═══ Data for the task ═══
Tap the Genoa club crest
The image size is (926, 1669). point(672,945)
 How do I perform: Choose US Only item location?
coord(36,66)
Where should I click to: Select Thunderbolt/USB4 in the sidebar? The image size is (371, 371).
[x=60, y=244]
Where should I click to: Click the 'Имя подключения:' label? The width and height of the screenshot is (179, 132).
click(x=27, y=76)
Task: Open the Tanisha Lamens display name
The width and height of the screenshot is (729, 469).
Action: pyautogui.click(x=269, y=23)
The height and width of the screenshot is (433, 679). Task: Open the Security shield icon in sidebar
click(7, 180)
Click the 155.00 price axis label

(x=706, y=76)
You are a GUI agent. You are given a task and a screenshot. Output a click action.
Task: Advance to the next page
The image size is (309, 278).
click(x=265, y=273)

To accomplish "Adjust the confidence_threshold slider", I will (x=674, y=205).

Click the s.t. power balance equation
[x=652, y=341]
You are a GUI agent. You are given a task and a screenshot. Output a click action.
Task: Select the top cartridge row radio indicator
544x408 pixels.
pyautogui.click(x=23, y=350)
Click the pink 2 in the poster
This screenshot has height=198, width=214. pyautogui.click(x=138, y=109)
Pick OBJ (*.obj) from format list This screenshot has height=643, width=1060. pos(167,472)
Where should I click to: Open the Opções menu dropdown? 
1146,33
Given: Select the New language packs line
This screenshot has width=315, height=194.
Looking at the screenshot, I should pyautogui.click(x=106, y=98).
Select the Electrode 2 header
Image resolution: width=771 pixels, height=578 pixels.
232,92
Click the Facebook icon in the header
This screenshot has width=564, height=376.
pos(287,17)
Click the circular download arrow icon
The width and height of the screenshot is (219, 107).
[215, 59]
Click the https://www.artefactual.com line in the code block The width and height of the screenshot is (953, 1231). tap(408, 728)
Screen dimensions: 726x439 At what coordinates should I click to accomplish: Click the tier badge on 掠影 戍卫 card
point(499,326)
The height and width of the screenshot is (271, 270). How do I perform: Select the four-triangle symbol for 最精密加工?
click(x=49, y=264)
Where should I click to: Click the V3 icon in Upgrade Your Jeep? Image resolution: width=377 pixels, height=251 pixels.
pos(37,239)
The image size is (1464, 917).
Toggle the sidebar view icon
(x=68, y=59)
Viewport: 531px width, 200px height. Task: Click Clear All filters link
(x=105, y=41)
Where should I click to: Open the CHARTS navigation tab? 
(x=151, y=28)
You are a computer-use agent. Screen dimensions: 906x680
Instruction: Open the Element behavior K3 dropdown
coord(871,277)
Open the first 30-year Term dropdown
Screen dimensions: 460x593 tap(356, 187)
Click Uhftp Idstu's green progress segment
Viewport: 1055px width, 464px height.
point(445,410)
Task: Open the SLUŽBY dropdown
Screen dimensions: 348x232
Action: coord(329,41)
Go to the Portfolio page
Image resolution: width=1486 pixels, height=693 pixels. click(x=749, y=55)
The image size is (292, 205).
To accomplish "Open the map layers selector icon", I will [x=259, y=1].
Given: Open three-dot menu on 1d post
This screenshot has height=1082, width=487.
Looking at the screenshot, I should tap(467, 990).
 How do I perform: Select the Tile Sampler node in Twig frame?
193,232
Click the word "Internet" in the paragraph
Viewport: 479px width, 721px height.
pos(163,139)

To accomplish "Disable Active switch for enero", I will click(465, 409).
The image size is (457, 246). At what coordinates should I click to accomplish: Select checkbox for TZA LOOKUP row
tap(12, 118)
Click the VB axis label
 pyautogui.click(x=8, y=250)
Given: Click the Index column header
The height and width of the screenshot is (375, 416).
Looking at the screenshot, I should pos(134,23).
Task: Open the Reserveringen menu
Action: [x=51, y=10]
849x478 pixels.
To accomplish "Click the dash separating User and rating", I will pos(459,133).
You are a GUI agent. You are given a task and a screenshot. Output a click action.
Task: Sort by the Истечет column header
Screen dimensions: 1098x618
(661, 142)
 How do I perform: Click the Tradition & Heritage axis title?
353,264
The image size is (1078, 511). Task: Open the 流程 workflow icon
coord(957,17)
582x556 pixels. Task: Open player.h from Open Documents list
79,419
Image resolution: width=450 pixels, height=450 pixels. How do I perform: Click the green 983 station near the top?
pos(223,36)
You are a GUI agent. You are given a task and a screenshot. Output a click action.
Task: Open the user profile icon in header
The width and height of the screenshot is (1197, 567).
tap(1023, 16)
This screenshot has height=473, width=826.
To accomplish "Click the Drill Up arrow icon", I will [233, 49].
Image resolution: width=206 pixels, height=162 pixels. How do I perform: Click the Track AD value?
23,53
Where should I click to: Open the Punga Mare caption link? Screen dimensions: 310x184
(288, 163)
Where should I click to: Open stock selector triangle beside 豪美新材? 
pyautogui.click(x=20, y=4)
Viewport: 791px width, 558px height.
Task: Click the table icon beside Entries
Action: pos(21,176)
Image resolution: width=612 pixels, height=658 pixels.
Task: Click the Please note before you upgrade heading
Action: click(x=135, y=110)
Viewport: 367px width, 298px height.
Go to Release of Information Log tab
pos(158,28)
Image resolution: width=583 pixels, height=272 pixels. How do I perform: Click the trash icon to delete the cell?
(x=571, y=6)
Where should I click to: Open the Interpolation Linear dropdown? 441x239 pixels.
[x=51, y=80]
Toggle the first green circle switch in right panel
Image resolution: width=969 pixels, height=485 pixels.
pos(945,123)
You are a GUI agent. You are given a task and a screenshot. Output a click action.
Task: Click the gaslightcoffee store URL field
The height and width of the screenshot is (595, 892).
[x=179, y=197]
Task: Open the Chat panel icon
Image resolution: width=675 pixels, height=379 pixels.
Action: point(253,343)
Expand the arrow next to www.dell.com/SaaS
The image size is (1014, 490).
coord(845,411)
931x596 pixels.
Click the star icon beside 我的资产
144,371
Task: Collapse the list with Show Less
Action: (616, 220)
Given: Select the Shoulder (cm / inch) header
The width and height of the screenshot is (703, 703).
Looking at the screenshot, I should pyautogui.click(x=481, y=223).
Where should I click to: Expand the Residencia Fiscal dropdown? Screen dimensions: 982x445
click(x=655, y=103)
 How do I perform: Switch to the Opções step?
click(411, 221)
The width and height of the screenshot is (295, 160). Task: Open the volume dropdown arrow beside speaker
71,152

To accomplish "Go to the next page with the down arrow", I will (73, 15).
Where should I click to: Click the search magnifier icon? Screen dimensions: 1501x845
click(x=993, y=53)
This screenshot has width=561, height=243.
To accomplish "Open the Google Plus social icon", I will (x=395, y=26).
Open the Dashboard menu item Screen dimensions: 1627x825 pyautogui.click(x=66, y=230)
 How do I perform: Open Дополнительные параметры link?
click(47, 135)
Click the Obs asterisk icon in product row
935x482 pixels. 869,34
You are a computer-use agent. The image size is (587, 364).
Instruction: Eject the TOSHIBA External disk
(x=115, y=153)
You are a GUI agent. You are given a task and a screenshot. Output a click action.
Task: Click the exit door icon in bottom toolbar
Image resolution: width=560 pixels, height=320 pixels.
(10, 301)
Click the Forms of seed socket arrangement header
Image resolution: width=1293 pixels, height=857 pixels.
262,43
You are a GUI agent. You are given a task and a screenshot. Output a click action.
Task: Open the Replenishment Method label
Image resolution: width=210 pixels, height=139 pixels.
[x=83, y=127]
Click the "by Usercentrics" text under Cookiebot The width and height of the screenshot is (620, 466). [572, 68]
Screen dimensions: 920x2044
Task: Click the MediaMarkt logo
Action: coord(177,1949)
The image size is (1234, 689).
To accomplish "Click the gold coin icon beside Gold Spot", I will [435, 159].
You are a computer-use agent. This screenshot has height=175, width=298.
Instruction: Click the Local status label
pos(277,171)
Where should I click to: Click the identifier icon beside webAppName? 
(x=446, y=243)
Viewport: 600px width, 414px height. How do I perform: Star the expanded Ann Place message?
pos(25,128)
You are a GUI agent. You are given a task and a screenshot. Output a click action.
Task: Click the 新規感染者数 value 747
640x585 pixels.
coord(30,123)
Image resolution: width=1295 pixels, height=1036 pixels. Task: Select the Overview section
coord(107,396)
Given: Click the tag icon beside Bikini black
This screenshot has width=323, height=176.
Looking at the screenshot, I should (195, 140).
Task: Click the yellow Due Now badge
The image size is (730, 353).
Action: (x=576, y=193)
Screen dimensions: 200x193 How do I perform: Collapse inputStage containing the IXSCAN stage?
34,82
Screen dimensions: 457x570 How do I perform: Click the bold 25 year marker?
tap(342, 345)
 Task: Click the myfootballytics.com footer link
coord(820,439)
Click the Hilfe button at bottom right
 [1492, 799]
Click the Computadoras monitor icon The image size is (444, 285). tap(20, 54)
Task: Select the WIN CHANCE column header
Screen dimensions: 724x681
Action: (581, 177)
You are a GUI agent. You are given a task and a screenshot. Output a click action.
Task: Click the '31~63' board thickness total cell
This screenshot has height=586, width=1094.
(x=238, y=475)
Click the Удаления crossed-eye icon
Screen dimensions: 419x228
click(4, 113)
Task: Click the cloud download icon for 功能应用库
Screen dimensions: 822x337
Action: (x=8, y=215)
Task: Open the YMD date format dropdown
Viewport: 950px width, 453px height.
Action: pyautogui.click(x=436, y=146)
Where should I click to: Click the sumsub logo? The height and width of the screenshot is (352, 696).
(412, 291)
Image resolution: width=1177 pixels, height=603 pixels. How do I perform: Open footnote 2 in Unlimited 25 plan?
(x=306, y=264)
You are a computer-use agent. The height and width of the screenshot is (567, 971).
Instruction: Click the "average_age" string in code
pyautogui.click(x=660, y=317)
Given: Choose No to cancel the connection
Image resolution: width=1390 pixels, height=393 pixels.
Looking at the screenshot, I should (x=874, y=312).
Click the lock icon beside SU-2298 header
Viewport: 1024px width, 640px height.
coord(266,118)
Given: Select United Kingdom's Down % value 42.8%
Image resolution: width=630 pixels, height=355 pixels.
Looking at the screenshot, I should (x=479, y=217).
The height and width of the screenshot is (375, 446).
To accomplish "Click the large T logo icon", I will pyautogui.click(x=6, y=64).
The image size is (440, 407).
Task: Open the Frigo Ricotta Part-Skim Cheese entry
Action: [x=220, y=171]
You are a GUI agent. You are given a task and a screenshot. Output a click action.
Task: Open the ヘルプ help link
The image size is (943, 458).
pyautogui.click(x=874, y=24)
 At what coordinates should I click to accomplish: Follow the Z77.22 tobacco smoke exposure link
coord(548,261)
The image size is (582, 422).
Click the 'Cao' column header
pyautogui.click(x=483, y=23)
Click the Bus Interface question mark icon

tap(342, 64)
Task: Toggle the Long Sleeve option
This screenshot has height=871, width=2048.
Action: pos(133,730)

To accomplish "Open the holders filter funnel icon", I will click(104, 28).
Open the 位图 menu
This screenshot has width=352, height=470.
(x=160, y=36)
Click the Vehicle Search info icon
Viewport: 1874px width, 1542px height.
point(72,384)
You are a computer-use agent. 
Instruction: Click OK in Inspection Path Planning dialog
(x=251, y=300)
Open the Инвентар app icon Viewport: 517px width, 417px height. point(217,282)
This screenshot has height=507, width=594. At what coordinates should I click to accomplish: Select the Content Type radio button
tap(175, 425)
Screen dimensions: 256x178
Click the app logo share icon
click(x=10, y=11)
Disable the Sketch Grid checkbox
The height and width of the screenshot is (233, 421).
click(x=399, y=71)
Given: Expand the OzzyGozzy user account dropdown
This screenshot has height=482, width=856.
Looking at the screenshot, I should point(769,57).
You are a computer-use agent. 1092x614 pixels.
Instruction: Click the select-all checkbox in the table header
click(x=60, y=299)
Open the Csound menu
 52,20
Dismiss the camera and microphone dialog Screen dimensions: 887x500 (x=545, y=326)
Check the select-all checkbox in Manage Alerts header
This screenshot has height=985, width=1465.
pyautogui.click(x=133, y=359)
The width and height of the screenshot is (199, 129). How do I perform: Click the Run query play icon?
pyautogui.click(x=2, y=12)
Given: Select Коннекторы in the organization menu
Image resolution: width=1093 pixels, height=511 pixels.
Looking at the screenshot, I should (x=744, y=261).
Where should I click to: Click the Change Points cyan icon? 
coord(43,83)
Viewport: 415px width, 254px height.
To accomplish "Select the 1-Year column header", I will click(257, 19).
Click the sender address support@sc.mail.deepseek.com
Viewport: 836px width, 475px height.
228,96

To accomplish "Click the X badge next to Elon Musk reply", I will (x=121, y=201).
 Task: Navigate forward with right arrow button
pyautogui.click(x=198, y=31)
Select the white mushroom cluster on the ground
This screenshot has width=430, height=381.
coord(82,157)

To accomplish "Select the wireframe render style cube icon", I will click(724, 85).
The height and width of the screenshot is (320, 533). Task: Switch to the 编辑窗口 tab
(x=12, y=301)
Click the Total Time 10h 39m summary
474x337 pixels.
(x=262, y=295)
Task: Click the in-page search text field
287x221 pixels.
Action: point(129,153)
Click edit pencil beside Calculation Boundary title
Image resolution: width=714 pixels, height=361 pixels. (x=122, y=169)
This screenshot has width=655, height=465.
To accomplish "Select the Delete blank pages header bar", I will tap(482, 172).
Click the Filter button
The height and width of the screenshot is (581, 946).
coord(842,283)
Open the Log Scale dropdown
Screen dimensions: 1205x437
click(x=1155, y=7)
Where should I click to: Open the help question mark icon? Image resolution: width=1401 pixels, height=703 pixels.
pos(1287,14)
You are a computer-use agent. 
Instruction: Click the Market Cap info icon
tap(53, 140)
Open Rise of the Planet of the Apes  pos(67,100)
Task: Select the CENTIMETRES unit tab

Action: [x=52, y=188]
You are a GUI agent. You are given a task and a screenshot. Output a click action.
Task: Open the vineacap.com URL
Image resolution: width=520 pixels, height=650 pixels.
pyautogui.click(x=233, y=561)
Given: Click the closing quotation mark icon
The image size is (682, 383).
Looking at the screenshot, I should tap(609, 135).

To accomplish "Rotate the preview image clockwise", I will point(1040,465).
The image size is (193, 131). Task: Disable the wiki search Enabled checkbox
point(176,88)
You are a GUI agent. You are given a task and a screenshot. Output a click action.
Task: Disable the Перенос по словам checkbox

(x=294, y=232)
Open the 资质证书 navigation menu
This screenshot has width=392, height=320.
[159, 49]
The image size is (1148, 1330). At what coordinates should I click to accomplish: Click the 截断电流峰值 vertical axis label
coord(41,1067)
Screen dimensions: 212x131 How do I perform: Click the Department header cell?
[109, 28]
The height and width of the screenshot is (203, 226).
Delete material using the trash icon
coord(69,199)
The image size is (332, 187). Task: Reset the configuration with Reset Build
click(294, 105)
═══
**What is required**
Wherever the word "download" turns up in the records, copy out the line it is on.

**Solution to this problem**
Click the circular download arrow icon
Task: Click the cloud download icon for 功能应用库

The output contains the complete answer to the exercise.